A design consideration is whether the weights should stack up to 100%. I’ve come to the conclusion they shouldn’t – so I can see when the overall pool’s weight changes. That reveals more structure – and I’m all for not throwing away structure.

Here’s what such a graph might look like:

In this spreadsheet-driven mockup I’ve ensured the “now you see them now you don’t” LPARs are at the top of the stack.

I don’t know when I will get to this in Production code. As now is a particularly busy time with customer studies I probably should add it to my to-do list. But I’ll probably do it now anyway… 🙂

Head Scratching Time

In this set of data there was another phenomenon that confused me.

One LPAR had twelve GCPs online. In some intervals something slightly odd was happening. Here’s an example, from a single interval:

  • Logical Processors 0–4 had polar weights (from SMF70POW as calculated in Engineering – Part Two – Non-Integer Weights Are A Thing) of 68.9. (In fact there was a very slight variation between them.)
  • Logical Processor 5 had a polar weight of 52.9.
  • Logical Processor 6 had a polar weight of 12.6.
  • Logical Processors 7 to 11 had polar weights of 0.

If you tot up the polar weights you get 410 – which checks out as it’s the LPAR’s weight in the GCP pool (obtained from other fields in the SMF 70 record).

Obviously Logical Processors 0, 1, 2, 3, and 4 are Vertical High (VH) processors – and bits 0,1 of SMF70POF are indeed “11”.

But that leaves two logical processors – 5 and 6 with non-zero, non-VH weights. But they don’t have the same weight. This is not supposed to be the case.

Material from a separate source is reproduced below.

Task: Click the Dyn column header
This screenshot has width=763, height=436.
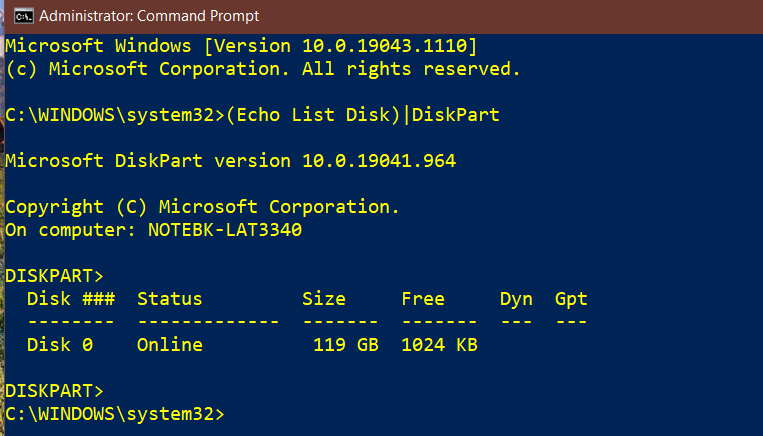Action: (x=516, y=300)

Examining their SMF70POF fields I see:

  • Logical Processor 5 has bits 0,1 set to “10” – which means Vertical Medium (VM).
  • Logical Processor 6 has bits 0,1 set to “01” – which means Vertical Low (VL).

But if Logical Processor 6 is a VL it should have no vertical weight at all.

Well, there is another bit in SMF70POF – Bit 2. The description for that is “Polarization indication changed during interval”. (I would’ve stuck a “the” in there but nevermind.)

This bit was set on for LP 6. So the LP became a Vertical Low at some point in the interval, having been something else (indeterminable) at some other point(s). I would surmise VL was its state at the end of the interval.

So, how does this explain it having a small but non-zero weight? It turns out SMF70POW is an accumulation of sampled polar weight values, which is why (as I explained in Part Two) you divide by the number of samples (SMF70DSA) to get the average polar weight. So, some of the interval it was a VM, accumulating. And some of the interval it was a VL, not accumulating.

Mystery solved. And Bit 2 of SMF70POF is something I’ll pay more attention to in the future. (Bits 0 and 1 already feature heavily in our analysis.)

This shifting between a VM and a VL could well be caused by the total pool weight changing – as described near the beginning of this post.


The moral of the tale is that if something looks strange in your reporting you might – if you dig deep enough – see some finer structure (than if you just ignore it or rely on someone else to sort it out).

The other, more technical point, is that if almost anything changes in PR/SM terms – it can affect how HiperDispatch behaves and that could cause RMF SMF 70–1 data to behave oddly.

The words “rely on someone else to sort it out” don’t really work for me: The code’s mine now, I am my own escalation route, and the giants whose shoulders I stand on are long since retired. And, above all, this is still fun.